Nello specifico, per il gip, il presidente e amministratore delegato reatino, Bianchi, dimostra di non pensare all’ammodernamento degli impianti e alla risoluzione dei problemi del depuratore, ma «lascia che si possano scaricare reflui che lui sa già essere violativi dei limiti tabellari, purché ci si metta d’accordo sul prezzo (come nel caso della società Chemi, versando 700mila euro anziché 170/180mila per andare oltre tabella). «Di fronte all’evidente problematica ambientale creata dallo scarico dell’impianto Cosilam - continua il giudice - si limita, nonostante il controllo della polizia giudiziaria, ad assumere un mero atteggiamento cautelativo, senza adoperarsi in alcun modo per l’eliminazione delle cause del malfunzionamento dell’impianto».

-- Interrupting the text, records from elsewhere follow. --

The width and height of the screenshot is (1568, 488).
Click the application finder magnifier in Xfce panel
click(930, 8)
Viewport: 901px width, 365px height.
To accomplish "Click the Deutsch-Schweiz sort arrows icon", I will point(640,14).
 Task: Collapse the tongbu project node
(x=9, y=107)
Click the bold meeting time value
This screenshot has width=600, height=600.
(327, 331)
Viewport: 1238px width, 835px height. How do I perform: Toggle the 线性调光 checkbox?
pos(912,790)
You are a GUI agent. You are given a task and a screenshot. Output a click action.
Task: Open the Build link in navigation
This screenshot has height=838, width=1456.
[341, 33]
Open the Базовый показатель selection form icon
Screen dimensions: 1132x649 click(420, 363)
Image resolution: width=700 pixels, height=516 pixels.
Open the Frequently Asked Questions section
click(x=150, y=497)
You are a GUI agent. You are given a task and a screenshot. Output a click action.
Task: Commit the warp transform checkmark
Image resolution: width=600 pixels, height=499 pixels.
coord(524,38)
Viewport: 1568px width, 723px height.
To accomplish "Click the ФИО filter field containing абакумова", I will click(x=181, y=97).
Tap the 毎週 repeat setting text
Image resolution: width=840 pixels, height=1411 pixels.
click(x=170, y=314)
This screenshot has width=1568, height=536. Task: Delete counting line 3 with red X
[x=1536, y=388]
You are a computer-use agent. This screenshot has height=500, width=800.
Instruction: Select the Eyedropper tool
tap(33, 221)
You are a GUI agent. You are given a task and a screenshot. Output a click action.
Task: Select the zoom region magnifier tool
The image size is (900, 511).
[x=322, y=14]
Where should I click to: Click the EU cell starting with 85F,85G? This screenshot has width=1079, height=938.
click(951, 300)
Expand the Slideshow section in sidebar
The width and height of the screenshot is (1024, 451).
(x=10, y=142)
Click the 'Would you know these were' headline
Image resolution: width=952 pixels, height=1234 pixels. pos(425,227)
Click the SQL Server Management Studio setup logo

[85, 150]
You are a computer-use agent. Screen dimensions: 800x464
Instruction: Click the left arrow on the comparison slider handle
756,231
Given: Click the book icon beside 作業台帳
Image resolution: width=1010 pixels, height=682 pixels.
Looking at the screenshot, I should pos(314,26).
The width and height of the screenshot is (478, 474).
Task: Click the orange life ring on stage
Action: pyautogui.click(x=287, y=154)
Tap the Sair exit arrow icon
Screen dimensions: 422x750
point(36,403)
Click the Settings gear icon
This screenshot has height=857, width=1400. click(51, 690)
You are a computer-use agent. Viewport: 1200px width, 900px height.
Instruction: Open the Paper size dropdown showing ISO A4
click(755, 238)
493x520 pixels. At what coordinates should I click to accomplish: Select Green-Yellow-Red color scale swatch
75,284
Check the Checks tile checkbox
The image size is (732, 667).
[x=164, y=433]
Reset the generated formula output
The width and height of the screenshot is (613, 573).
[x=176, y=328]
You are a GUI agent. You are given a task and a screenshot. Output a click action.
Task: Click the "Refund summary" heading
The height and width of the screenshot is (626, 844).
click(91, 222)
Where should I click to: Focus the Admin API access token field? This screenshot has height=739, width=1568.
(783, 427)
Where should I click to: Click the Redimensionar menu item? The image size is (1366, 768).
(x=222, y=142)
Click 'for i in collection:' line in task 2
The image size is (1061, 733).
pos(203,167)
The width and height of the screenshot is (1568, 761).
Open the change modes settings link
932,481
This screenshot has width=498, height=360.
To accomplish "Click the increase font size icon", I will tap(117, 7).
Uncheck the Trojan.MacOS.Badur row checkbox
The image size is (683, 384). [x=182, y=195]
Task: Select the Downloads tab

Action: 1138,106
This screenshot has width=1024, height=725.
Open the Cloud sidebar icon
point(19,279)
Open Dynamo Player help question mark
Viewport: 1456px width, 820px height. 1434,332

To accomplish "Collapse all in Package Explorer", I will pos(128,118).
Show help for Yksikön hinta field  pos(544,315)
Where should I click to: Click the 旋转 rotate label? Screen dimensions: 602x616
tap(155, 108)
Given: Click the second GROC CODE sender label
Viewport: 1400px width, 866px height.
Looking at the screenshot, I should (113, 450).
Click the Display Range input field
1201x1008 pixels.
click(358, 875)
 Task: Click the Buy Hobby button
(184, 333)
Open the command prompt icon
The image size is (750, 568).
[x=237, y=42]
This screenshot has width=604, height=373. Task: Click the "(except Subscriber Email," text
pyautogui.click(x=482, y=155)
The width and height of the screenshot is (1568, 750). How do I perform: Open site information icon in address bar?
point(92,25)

Interrogatorio di garanzia. Mentre si attende ora di conoscere la data dell’interrogatorio di garanzia disposto per i vertici di AeA - difesi dagli avvocati Sandro Salera, Paolo Marandola e Domenica Marzi - i comitati cittadini che da anni portano avanti la battaglia contro l’inquinamento del Rio Pioppeto, hanno mostrato soddisfazione. Seppur con cautela. I residenti nel tempo hanno più volte fatto esposti e mosso appelli per chiedere interventi a tutela del corso d’acqua di Cassino. Ora attendono il procedere dell’iter giudiziario, senza escludere la possibilità di costituirsi parte civile.